The day after, dopo l'ennesimo stop and go del governo, poteva esser il primo giorno di riapertura ed è, invece, un altro giorno di rabbia e frustrazione. A guidare il coro dei dolori sono i maestri di sci: «Sapere a poche ore dalla ripartenza che c'è un nuovo stop è frustrante: ci siamo preparati con il massimo rigore, non è un modo serio di affrontare una situazione già drammatica per 15mila famiglie che sono senza lavoro dal 10 marzo scorso», spiega Maurizio Bonelli, presidente Amsi (associazione maestri sci italiani). Di assurdo «tira e molla» ha parlato anche Valeria Ghezzi, presidente di Anef nazionale, l'associazione che riunisce il 90 per cento delle società funiviarie italiane: «Dopo aver rispettato ogni decisione, a Draghi chiediamo che siano loro a rispettare gli impegni presi sui ristori. Abbiamo terminato la nostra pazienza». L'arco alpino, da ovest a est è in subbuglio: c'era chi aveva già aperto le prenotazioni on line, anche con successo, come in Piemonte, chi ora si affretta, come Bormio, a garantire che il rimborso dei ticket già pagati avvenga automaticamente nelle prossime settimane. «Questo dietrofront non ha solo rivolti economici, ma anche occupazionali - spiega Marco Rocca, ad delle piste di Mottolino -. Abbiamo coinvolto collaboratori stagionali da tutta Italia: che garanzie possiamo dare loro fino al 5 marzo e anche oltre?». Per molti operatori non serve guardare all'Europa, se lo si fa solo quando serve: «In Austria, Francia e Germania i ristori sono già arrivati a chi è rimasto chiuso dal marzo scorso. In Italia non abbiamo ancora visto un euro». Non solo: in Austria, dove si è deciso comunque di aprire, almeno dopo il lockdown di dicembre, si è provveduto a organizzare una combinata di misure skipass più swab, il tampone rapido - che sembra per ora vincente: in Tirolo, per esempio, proprio al confine con l'Italia (come mai?), si scia solo presentandosi con un tampone rapido negativo. Il Trentino è rimasto beffato due volte dal passaggio in zona arancione, dopo mesi «virtuosi» in giallo: «Questo è l'ennesimo colpo per la montagna» dichiara Michele Bertolini, direttore del Consorzio Pontedilegno-Tonale, a cavallo con la Lombardia: «Non si discute la scelta perché la salute viene prima di tutto, ma il tempismo che ci ha fatto lavorare fino all'ultimo, impiegando energie e risorse».

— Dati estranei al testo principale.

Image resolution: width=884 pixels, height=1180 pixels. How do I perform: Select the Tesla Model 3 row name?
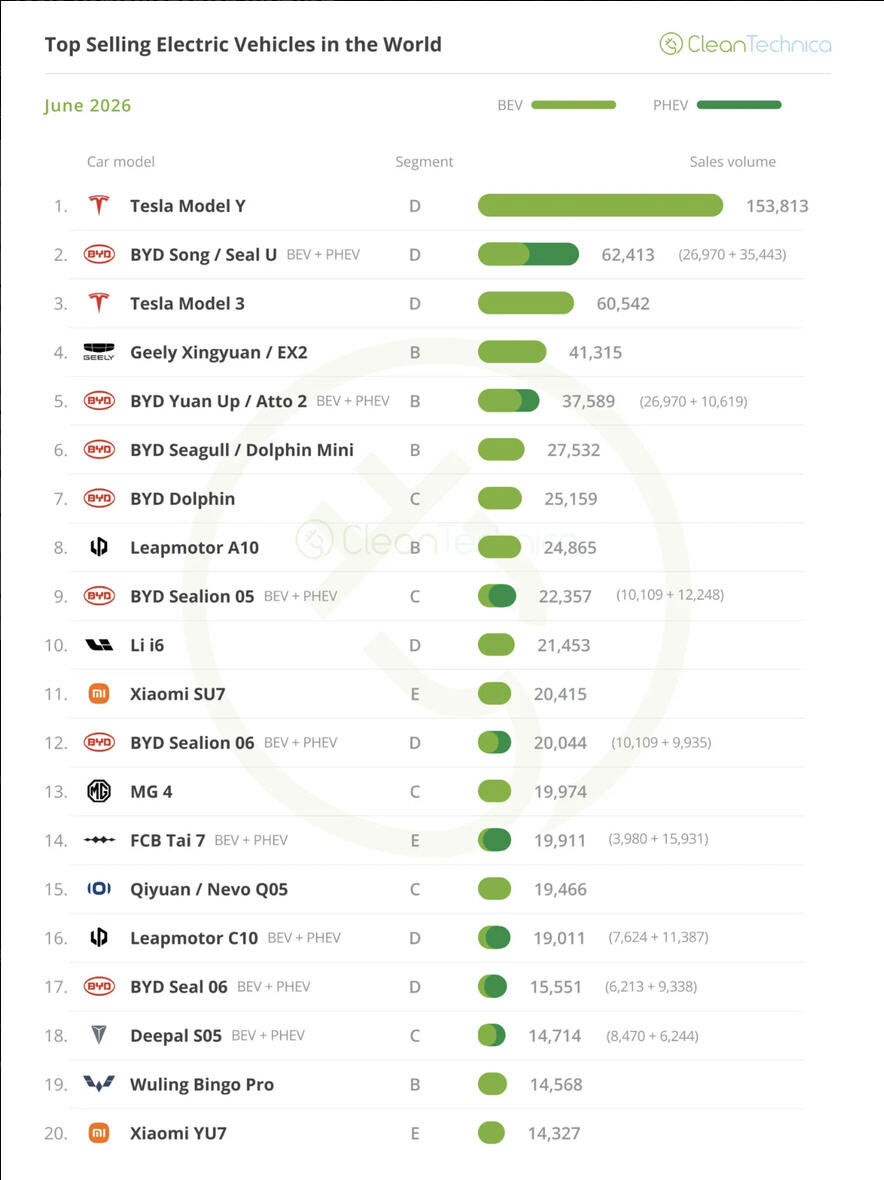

Parla da albergatore, ma con la saggezza del discesista navigato anche Gustav Thoeni, dal suo hotel di Trafoi: «Lo sci non è il problema, ma con così scarsa mobilità il mercato sarebbe fermo e allora non è forse sbagliato attendere l'estate per riaprire». La chiusa - amara - è di Roberto Vaglio, sindaco di Cesana: «L'elemosina non ci serve, noi vogliamo lavorare». Come ha intuito anche il neoministro Garavaglia: «La stagione è finita».